[[ Input data open ]]

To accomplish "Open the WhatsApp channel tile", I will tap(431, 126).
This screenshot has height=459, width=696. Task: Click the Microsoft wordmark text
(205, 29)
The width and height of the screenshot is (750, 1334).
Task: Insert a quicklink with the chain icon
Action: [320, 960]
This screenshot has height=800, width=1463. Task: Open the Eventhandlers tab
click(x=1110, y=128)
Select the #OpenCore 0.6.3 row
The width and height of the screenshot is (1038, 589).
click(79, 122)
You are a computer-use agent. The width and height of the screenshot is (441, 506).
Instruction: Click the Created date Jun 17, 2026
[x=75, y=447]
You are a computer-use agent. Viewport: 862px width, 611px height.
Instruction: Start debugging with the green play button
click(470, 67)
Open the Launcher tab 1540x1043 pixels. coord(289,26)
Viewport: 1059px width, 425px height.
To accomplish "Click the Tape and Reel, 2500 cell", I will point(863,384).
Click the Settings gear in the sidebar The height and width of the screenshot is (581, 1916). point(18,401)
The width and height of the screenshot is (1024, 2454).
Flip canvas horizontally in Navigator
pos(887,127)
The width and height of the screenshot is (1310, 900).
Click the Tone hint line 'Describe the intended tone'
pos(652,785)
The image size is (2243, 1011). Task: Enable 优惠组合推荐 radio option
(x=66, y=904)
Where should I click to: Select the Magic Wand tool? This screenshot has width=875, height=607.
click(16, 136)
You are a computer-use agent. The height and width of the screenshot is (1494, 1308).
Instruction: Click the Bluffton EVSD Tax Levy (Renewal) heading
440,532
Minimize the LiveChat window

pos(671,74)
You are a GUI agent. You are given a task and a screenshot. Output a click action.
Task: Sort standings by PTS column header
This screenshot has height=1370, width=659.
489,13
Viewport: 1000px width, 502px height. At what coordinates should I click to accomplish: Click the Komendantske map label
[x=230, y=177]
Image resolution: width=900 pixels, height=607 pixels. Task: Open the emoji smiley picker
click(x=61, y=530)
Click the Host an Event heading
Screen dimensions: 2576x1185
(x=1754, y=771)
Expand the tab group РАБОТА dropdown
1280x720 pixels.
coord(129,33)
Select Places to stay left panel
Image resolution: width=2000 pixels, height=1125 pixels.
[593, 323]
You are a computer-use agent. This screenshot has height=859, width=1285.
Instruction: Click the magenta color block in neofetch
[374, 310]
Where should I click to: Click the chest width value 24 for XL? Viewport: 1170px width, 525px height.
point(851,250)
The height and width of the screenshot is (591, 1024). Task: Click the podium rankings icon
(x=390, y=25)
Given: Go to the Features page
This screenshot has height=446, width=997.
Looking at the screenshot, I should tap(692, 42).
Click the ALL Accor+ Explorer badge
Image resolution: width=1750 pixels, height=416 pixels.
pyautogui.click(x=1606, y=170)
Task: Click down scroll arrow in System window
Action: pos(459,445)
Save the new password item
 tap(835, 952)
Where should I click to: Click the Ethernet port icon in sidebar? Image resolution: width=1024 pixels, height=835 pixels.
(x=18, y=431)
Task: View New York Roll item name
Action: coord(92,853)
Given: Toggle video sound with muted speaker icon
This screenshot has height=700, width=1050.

[[ Input data closed ]]

Read through the records above and copy the lines that contain "computer".

You are a computer-use agent. The width and height of the screenshot is (441, 506).
You are a computer-use agent. Viewport: 862px width, 611px height.
You are a computer-use agent. The height and width of the screenshot is (1494, 1308).
You are a computer-use agent. This screenshot has height=859, width=1285.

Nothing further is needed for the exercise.